Presidia Street: Italian cheeses

North: Mountain Pasture Monte Veronese

The mountains around Verona, the Monti Lessini, are particularly well suited to pasturing cows, with gentle grassy slopes and a long growing period. The local cheeses are almost always made using milk that has already been skimmed for butter production. The term “Monte” in the name probably refers to the production technique, which involves the processing of milk from multiple milkings (monte in dialect). Mountain Pasture Monte Veronese, which is suited for aging, is made in Alpine dairies (malghe) with milk from grazing cows, while typical Monte Veronese can be made with the milk of cows living indoors at lower elevations.

Central: Maremma Raw Milk Pecorino

Only in the 20th century did the Maremma became the main place of production for pecorino in Tuscany. There are still many dairies in the area, with a diversified production, though the majority of farmers and cheesemakers concentrate on PDO Pecorino Toscano. Native breeds like the Amiatina are no longer the only ones to be farmed, but have been joined by breeds traditionally imported during the years of the transhumance, like the Sopravvissana, and with the migrations, like the Sarda. The milk is processed directly on the farm and the resulting pecorino varies in size and age, from 20 days up to 180 days and more for the aged and reserve cheeses.

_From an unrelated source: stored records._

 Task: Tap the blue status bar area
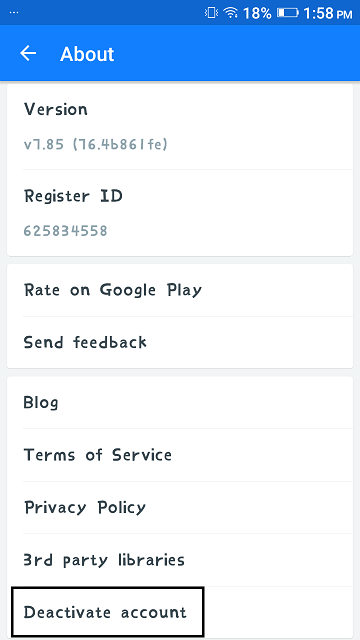[x=180, y=13]
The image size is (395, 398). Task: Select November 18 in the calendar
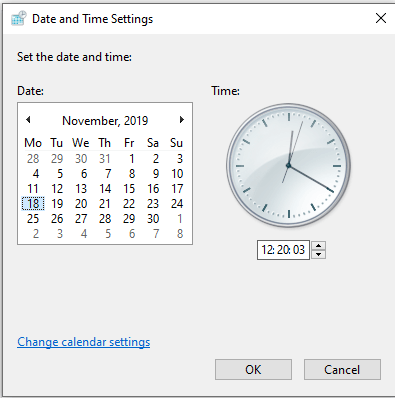tap(33, 204)
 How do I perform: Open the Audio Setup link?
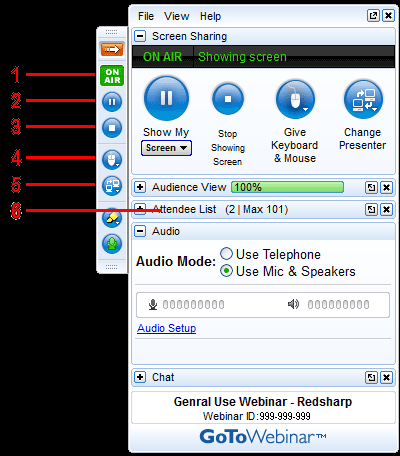(167, 328)
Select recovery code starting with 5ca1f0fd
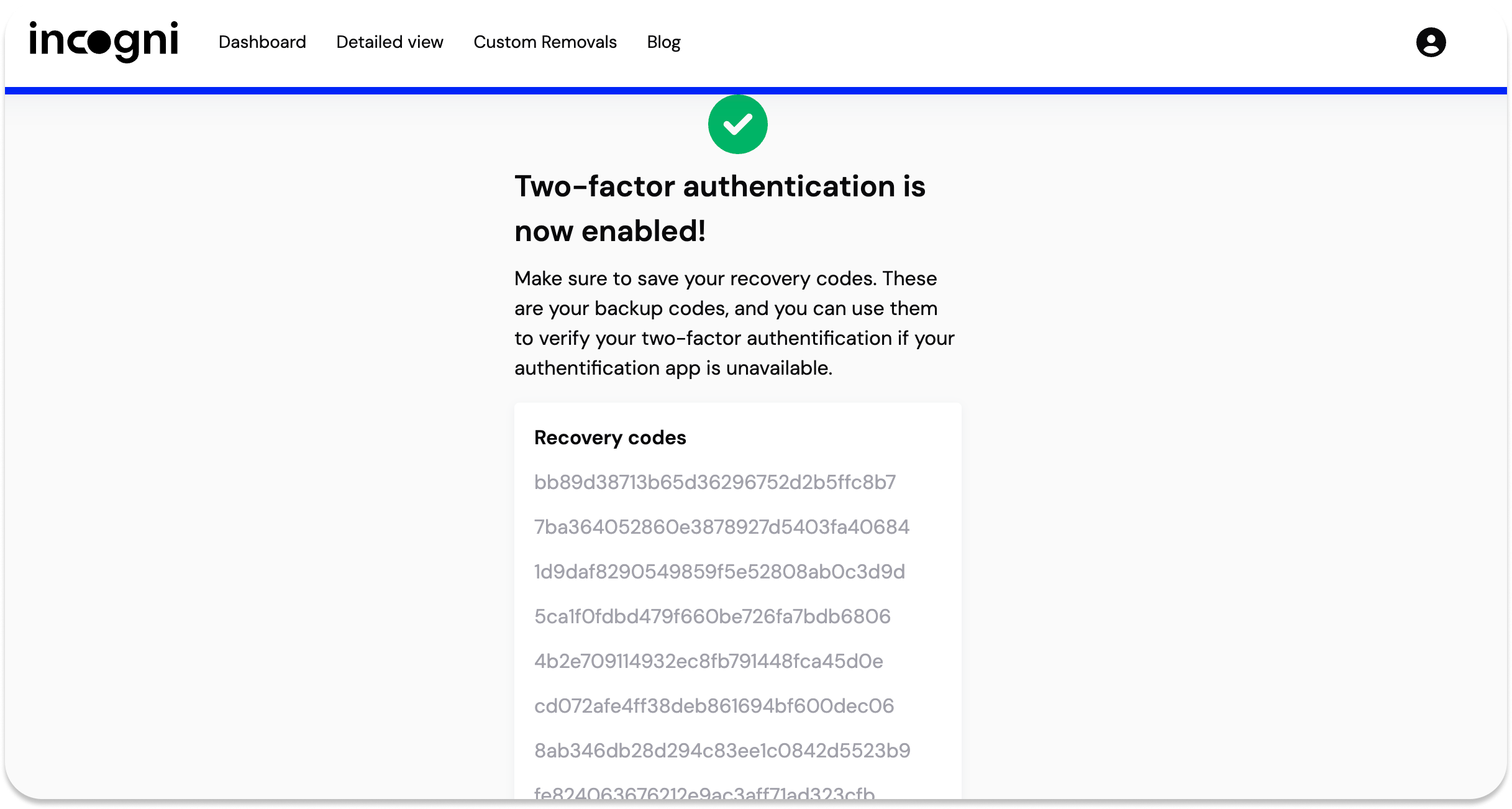1512x809 pixels. click(713, 616)
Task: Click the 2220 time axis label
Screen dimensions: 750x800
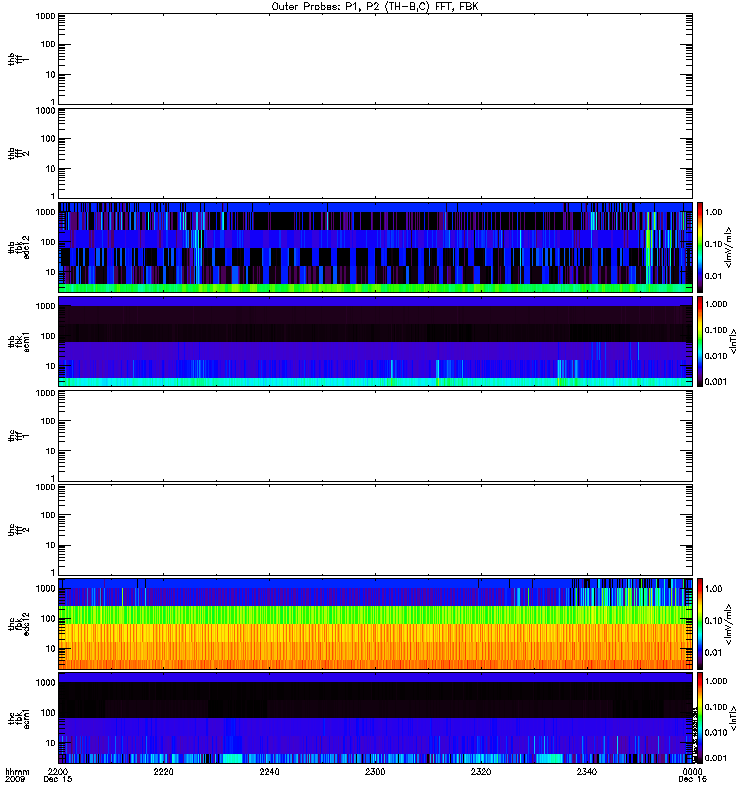Action: tap(163, 772)
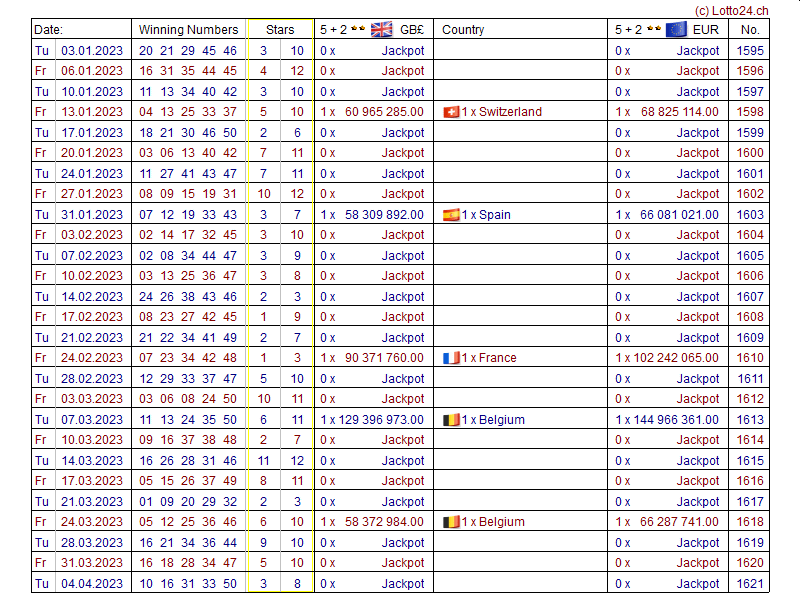800x600 pixels.
Task: Click the Country column header
Action: tap(463, 30)
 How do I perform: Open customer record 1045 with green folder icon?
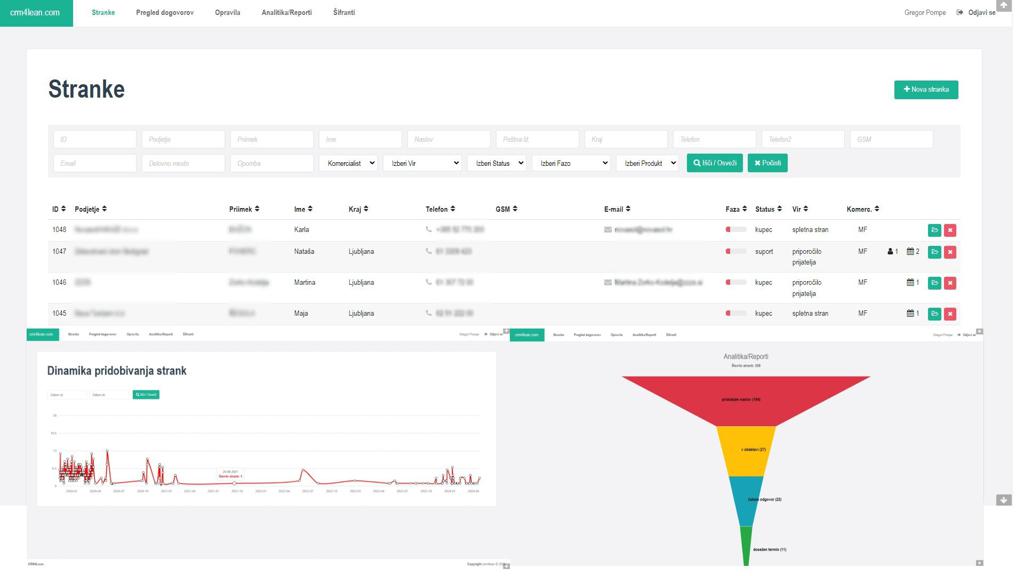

South: Gargano Caciocavallo Podolico

A herd of Podolica cows grazing in the Gargano is a memorable sight. Their milk is used to make extraordinary cheeses, first and foremost Caciocavallo, but the breed’s yield is low. Podolica cows used to be among the most common in Italy but are now confined to the few areas in the south where pasture is sparse, water is scarce and survival is difficult. There is still a fairly large population in the Gargano, but their Caciocavallo is only sold on the local market. It is extraordinarily suited to aging, and it is only after several months that it takes on its unique sensory characteristics; notes of cut grass, bitter flowers, vanilla and spices make this one of the most aromatic aged cheeses in Italy.

Islands: Belice Valley Vastedda

Vastedda is Italy’s only stretched-curd sheep’s milk cheese. Historically it was made by the skilled cheesemakers in the Belìce Valley during the summer as a way of salvaging defective pecorino cheeses. The name comes from the dialect “vasta”, meaning spoiled, gone bad. The cheesemakers’ extraordinarily original idea was to rework the unsuccessful cheeses, stretching them at high temperatures to create this round, flat cheese. It must be eaten fresh, two or three days after being made. The delicious cheese is highly fragrant, with an intense flavor, and pairs best with Sicilian extra-virgin olive oil, tomatoes and oregano.

Presidia Street: international cheeses

As we’ve said, there’ll be less international cheeses compared to the last edition, given the logistical difficulties for many companies in these times.

However, some international Presidia will nonetheless be present, including Mountain Pasture Sbrinz from Switzerland. Today, of the 30 or so dairies who produce Sbrinz AOC (a protected designation of origin since 2002), only around ten take their animals to pasture. The aging of Sbrinz is traditionally done vertically on spruce planks, in cellars where the great forms are left to age at least 16 months: the best forms are aged up to 24 months and called Sbrinz AOC, while the others are opened at 18-20 months. These cheeses are then cut into thin shavings using a special slicer, common around the country.

Come and discover Presidia Street at Cheese 2021: support the biodiversity of milks, cheeses and animal breeds, and consider the animals!